Through the Looking Glass/Siouxsie and the Banshees - strange notion that a well established band should do a whole record of covers. While I appreciated how none of the approaches were remotely like the originals I had, by this time, lowered my expectations of almost every band I'd loved at the beginning of the decade.
Singles of Note:
Prince's Sign of the Times almost completely ripped off Donavon's Hurdy Gurdy Man but no one was allowed to say that.
That Petrol Emotion's Big Decision was a corker but featured the strange effect of the obscuring of its message by the indecipherable lyric (its author contrasted it with his previous band The Undertones' It's Gonna Happen as that had just been a "wee pop song").

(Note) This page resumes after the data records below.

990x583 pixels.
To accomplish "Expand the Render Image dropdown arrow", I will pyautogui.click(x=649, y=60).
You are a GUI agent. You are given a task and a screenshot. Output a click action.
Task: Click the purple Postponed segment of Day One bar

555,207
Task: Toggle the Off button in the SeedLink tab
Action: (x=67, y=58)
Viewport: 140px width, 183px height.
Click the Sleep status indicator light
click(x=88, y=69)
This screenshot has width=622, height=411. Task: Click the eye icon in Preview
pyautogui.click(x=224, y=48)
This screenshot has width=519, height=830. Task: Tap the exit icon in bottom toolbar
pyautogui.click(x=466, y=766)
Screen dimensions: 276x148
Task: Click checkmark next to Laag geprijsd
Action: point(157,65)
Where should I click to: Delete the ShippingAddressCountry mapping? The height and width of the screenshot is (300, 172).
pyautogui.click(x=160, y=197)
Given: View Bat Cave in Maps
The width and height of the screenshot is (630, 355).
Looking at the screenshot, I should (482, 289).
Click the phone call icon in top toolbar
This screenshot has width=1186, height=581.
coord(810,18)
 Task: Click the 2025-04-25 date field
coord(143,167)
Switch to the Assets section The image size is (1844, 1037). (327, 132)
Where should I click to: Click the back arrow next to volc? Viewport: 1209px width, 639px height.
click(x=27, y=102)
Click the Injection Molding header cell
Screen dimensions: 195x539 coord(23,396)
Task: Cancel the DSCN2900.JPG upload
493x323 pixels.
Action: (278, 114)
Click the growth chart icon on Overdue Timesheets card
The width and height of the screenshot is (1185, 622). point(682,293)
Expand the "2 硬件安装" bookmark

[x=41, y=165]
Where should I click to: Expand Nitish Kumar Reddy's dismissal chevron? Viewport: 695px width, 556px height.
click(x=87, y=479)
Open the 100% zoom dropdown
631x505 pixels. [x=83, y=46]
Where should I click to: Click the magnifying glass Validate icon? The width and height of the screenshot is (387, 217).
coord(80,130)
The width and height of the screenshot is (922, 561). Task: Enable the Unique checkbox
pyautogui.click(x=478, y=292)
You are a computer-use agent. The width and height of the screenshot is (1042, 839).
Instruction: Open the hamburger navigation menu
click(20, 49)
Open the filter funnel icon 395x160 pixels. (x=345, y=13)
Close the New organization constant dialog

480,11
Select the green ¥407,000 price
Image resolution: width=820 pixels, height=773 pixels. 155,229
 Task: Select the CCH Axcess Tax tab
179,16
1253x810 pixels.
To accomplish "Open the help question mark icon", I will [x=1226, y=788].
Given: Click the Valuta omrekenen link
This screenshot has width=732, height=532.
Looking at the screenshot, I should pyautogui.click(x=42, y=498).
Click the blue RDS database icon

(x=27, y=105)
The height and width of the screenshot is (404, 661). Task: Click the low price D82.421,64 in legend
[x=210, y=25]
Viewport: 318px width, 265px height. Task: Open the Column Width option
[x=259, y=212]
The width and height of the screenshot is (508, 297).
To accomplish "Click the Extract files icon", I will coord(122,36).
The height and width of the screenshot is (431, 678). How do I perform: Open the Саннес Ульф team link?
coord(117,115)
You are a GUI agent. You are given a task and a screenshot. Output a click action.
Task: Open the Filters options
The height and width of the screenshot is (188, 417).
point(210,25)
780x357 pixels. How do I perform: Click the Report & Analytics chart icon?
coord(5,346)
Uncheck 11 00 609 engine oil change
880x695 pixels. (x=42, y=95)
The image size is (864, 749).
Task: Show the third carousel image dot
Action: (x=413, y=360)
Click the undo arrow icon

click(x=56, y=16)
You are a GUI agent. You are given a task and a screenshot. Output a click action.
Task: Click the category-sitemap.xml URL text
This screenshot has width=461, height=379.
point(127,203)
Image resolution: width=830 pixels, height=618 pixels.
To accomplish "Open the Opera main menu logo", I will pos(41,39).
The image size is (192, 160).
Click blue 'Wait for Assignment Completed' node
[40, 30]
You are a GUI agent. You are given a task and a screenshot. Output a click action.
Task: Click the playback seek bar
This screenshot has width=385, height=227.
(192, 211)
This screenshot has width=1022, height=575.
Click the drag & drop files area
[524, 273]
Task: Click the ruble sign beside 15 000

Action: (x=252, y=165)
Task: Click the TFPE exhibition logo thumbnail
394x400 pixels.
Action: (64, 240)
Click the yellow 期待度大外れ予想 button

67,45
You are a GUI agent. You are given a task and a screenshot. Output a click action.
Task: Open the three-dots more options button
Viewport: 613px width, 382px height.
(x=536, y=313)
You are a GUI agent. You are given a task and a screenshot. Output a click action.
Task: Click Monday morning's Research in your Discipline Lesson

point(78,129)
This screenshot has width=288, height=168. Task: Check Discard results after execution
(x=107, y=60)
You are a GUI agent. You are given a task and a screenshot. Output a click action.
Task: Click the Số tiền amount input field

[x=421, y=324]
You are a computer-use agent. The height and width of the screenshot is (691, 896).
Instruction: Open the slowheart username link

It's Immaterial's dreamy swing time Rope still enchants even though the naivete of the lyric still jars this non-lyrics listener. I bought the single as it reminded me of the best of the keyboard heavy daze o' the early '80s
New Order's True Faith carried its bittersweet tale of childhood fascination on a tide of massive e-kick and snare, a cool croon from Bernard and a chorus that melts hearts.
Kylie's Locomotion was tolerated as it seemed tokenistic. She joined fellow Neighbour in a Funicello/Fabian retread that seemed quieter than the soft imagery of the video. Even Craig MacLachlan had a shot with another cover from the '60s. Kylie would just go back to neighbours, splice up with Jason and all would be forgiven. I was in my mid-20s and retained the naivete that nothing came of really mediocre things. Then, there was Confide in Me but that was over a decade later.
Eric B. & Rakim's Paid in Full had everything a hip hop record should have, vintage voice samples ("journey into sound" is still something I say when not saying anything else), that old school kick + snare + jazzy high hat + slithering bass and compelling vocal. Ofra Haza, sampled here, got an international career out of it, too. Hip hop's brief glory in the mid to late '80s on the mainstream charts now looks like a fad for novelty singles. Here, as in its native USA, it found its level where it was most needed, among the voiceless and the frowning. Of course there were poseurs, skinny white boys with reversed baseball caps who only reminded me of people with glue mohawks earlier in the decade. Every scene has these but for a brief time they were eclipsed by things like this. Pump up the volume pump up the volume pump up the volume pump up the volume ...
Tone Loc showed that it not only wouldn't be all good but was never going to be with Funky Cold Medina. If there had been a danger of rap getting sold as novelty party records this would be exhibit A along with Morris Minor and the Majors' Stutter Rap. Still, we loved it at three a.m. on Rage and renamed any mixed drink after the one in the title. Errrngh errngh ern ern er-erngh!
Fairground Attraction provided anyone who still looked to the UK for inspiration that it wasn't going to happen. Per-er-er-er-fect sounded like Steely Dan unplugged but was thought of highly. It made me wince.